Puisque l’inénarrable et tout autant calamiteux Claude Guéant se croit autorisé à prôner l’interdiction totale des signes religieux dans les services publics (Libération du 24 mars 2011 entre autres titres) aux usagers aussi bien qu’au personnel, je lui rappellerais seulement – je reviendrais par ailleurs sur l’ensemble de ses prestations depuis dimanche car il mérite amplement une friction à l’huile de cotterets ! - que le Conseil d’Etat dans son avis rendu le 27 novembre 1989 au sujet du port de signes religieux à l’école – il s’agissait de mettre un terme à “l’épidémie” de «voiles islamiques» notamment au collège – n’avait visé que les «signes ostentatoires» et non les signes discrets tels une croix, un croissant ou une étoile de David à condition bien évidemment qu’ils fussent d’une taille raisonnable : sinon ils deviennent ostentatoires.
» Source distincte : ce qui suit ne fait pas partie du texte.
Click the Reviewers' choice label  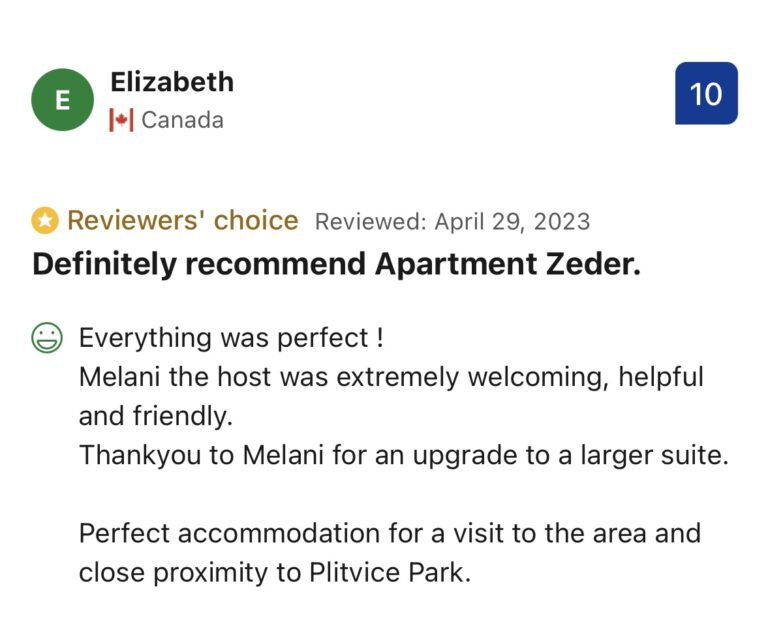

J’ai suffisamment étudié cet arrêt tout frais émoulu en TD de droit administratif (2e année) ou de libertés publiques (licence) pour être certaine de ce que j’avance et savoir qu’au surplus selon la jurisprudence constante du Conseil d’Etat en matière de libertés publiques il ne saurait y avoir «d’interdiction générale et absolue». Claude Guéant qui selon ce que je lis sur sa fiche de Wikipedia aurait poursuivi des études de droit, serait-il néanmoins un In/juriste de la même eau que Nicolas Sarkozy ?
Je ne sais s’il vous en souvient mais s’agissant de la prise de position de Benoît XVI sur les Roms Bruno Le Maire qui invoquait le principe de la séparation de l’Eglise et de l’Etat (dépêche de l’AFP, 23 août 2010) avait raté une belle occasion de ne pas proférer une grosse connerie ! Il fut repris de belle volée le 24 août 2010 par l’auteur de l’excellent blog de 20 minutes «Les actualités du droit» qui posa la question qui tue : Le Pape a-t-il violé la loi de 1905 ?, répondant bien entendu par la négative.
Je pense aujourd’hui comme hier que le Pape n’est nullement intervenu dans les affaires intérieures de la France et qu’il était tout à fait dans son rôle de chef spirituel de l’Eglise catholique en affirmant les principes d’humanité qui doivent guider les croyants à l’égard non seulement des Roms mais également de tous les étrangers. Il en est exactement de même aujourd’hui. Puisse son message d’hier dépasser le plus largement possible les limites de la seule Eglise catholique et de la chrétienté, pour être reçu par le plus grand nombre possible.